The Prime Minister’s Economic Advisory Council chief hints tribunals letting down IBC; nudges 5-year old IBBI to ‘grow up’
Chairman of the Prime Minister’s Economic Advisory Council Bibek Debroy on Friday said complaints about the efficacy of Insolvency and Bankruptcy Code (IBC) processes largely pertain to the functioning of the National Corporate Law Tribunal (NCLT) and the Appellate Tribunal NCLAT.
Arguing that the IBC and Insolvency and Bankruptcy Board of India (IBBI) are unique compared to similar mechanisms in other countries, Mr Debroy said: “Here is a regulator that doesn’t enforce its rules. We have NCLT and NCLAT – most of the time, (when) people complain about the process, it is about them.
“It’s just as well that I have less time, otherwise I would have said things about the NCLT and NCLAT which I should not say,” he remarked caustically, citing the paucity of time for his speech at the fifth annual day of Insolvency and Bankruptcy Board of India (IBBI). He had originally expected his talk to be 45 minutes but that had been reduced to 15 minutes as he had other engagements, Mr Debroy noted.
Backing the need for an insolvency resolution process, the PMEAC chief invoked Charles Dickens and recalled that all his books had some reference to debtor prisons of that era, because his own father had been in such a prison and that left a ‘deep impression’ on Dickens.
Underlining that ‘pre-modern’ insolvency legislations pertained to personal bankruptcy, Mr Debroy stressed that enterprises must be allowed to fail and shut down as economic evolution implies survival of the fittest.
“If we forcibly prevent this exit, we will certainly have survival of the fittest. Think of all the assorted central public sector enterprises that we are now trying to privatise. Many of them are loss-making, many have eroded their net worth…,” he noted.
“Enterprises will fail and should be allowed to fail. A failed enterprise should be allowed to exit. A failed enterprise does not mean an entrepreneur failing. If the enterprise is allowed to close down, the entrepreneur can move on,” he pointed out.
“Sometimes you have no option but to wind it down. Sometimes, you can restructure. And the process for all of this must be transparent, credible and strict. Unfortunately, before this, we didn’t have that and other countries have also evolved,” the PMEAC chief said, to show that India had not been too far behind the developed world in coping with insolvency resolution.
“The US (undertook insolvency reforms) in the 1970s, Britain in the 1980s, the EU in the 1990s. Compared to these countries that are normally considered far ahead of us, with 2016 as a benchmark (when the IBC was launched), we are not far behind,” Mr Debroy said.
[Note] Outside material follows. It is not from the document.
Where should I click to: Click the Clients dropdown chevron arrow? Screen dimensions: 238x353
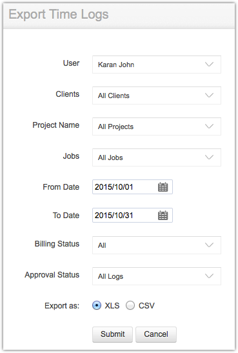click(x=209, y=96)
‘Not easy to gauge IBC performance’
Terming the IBC and the IBBI ‘works in progress’, Mr Debroy said there have been amendments to the original law which make it difficult to gauge their impact ‘statistically’. Moreover, for one of its five years, the Code was kept in abeyance, he reminded.
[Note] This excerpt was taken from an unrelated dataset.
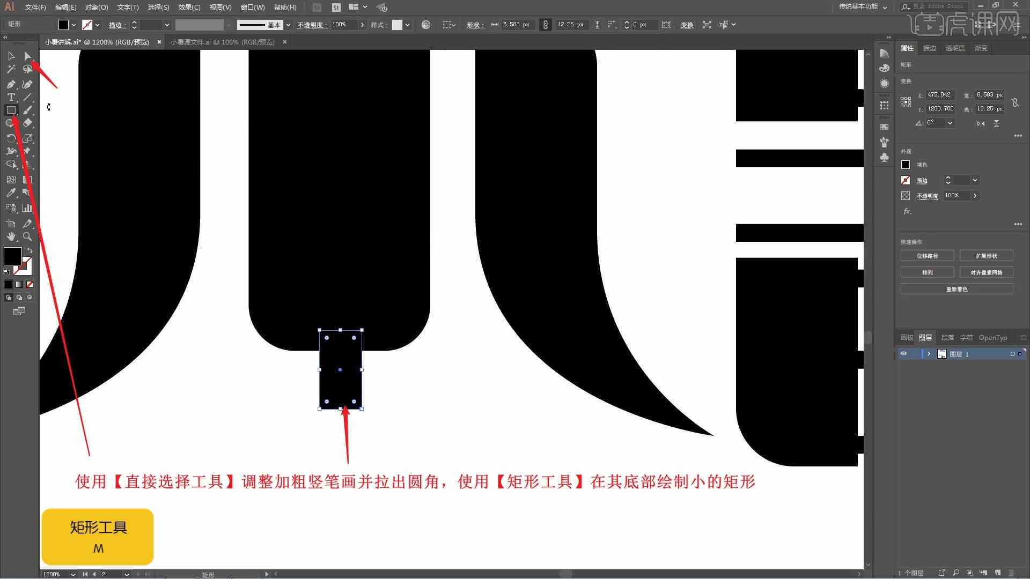The image size is (1030, 579).
Task: Toggle layer 1 visibility eye icon
Action: click(x=904, y=353)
“It’s almost as if I am trying to assess the progress of a child who has just turned five, but what do I do if, for one year, the child hasn’t been able to go to an Anganwadi or a creche. There are no measurements for that period,” he pointed out.
Hinting that there was still a lot of work to be done for the Insolvency process to deliver better outcomes, Mr Debroy took the childhood analogy further to recall a quote ascribed to Chanakya for which he was yet to find a credible textual source.
“Nurture a son for the first five years, strike and punish him for the next ten years… When he attains the age of 16 years, treat him like a friend. I hope the allusion is sufficiently clear. The IBBI has survived as an infant and has also survived as an under-five child. The time has also arrived to strike and punish it within reason,” he said.
“The IBC and IBBI has made it easier to exit a failed business, though it can certainly make it easier still. The child has survived and grown, and as far as I can tell, it is not under-weight nor below the average height. There is no stunting… but it is also time for the child to go and develop into an adult. The rest of us will do our best to make this happen by chastising you,” he remarked.